|People who lead active lifestyles, who play
sports, or who have occupations that may increase their exposure to
possible eye trauma are also not ideal candidates for LASIK surgery.
This is because the corneal flap that is created during LASIK could
potentially become dislodged as a result of eye trauma. For these
patients, PRK would be a safer choice.
PRK and LASIK are
different in that PRK does not create a corneal flap. Instead, during
PRK vision correction surgery, the thin outer layer of the cornea
(epithelium) is brushed off, exposing the corneal bed underneath. This
corneal bed is then reshaped using an Excimer laser. A bandage contact
lens is placed on the eye, which helps the epithelium to heal properly.
The epithelium heals back normally within 3-4 days.

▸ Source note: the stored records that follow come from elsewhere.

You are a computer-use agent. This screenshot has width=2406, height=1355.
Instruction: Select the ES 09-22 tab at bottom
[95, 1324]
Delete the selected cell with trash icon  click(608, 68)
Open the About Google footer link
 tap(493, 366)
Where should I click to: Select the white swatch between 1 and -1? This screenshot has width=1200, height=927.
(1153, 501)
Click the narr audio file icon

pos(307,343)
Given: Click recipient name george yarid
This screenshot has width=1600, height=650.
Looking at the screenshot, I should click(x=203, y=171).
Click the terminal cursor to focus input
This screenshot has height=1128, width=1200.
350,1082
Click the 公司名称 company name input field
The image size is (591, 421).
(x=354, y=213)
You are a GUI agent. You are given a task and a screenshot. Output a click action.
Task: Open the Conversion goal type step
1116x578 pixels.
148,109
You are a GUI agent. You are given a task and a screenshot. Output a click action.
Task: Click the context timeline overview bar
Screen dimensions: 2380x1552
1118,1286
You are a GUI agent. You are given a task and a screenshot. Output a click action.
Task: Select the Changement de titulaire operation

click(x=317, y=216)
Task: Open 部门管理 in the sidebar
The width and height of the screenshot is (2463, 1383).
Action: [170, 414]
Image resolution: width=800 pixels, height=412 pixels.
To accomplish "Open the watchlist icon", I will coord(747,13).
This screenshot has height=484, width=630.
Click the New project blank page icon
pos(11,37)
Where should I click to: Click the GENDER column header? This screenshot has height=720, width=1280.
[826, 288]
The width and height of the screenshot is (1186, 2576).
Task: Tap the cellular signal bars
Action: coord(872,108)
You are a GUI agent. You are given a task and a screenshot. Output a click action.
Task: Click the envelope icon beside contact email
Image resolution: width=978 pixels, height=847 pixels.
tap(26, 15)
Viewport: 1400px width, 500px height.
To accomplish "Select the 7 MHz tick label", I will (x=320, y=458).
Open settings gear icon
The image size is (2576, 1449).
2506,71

After the epithelium
has healed, the bandage contact lens is removed by the doctor, usually
at the 1-week post-op appointment.
Other Factors for PRK
Patients must be at least 22 years old, with stable vision for at least
one year prior to surgery. The best candidates for PRK surgery are those
with moderate levels of hyperopia (farsightedness), myopia
(nearsightedness), or astigmatism. Those who have thin corneas or those
who have active lifestyles, such as active military personnel and others
whose jobs or hobbies may put them at greater risk for potential eye
trauma, may be good candidates for PRK.
It is important to
address any health problems or conditions before undergoing PRK to
ensure your health and safety. Individuals with autoimmune diseases,
vascular disease, immunodeficiency, or keratoconus are not good
candidates for PRK or LASIK. In addition, women who are pregnant or
nursing should not undergo PRK or LASIK. Pregnancy and nursing cause
hormonal changes that can cause instability in vision prescriptions.
Patients with excessive corneal scar tissue or who have had herpes virus
infections are not good candidates for PRK. There are also certain
medications like Cordorone, Imitrex, Accutane, and steroids that may
make you ineligible for PRK surgery.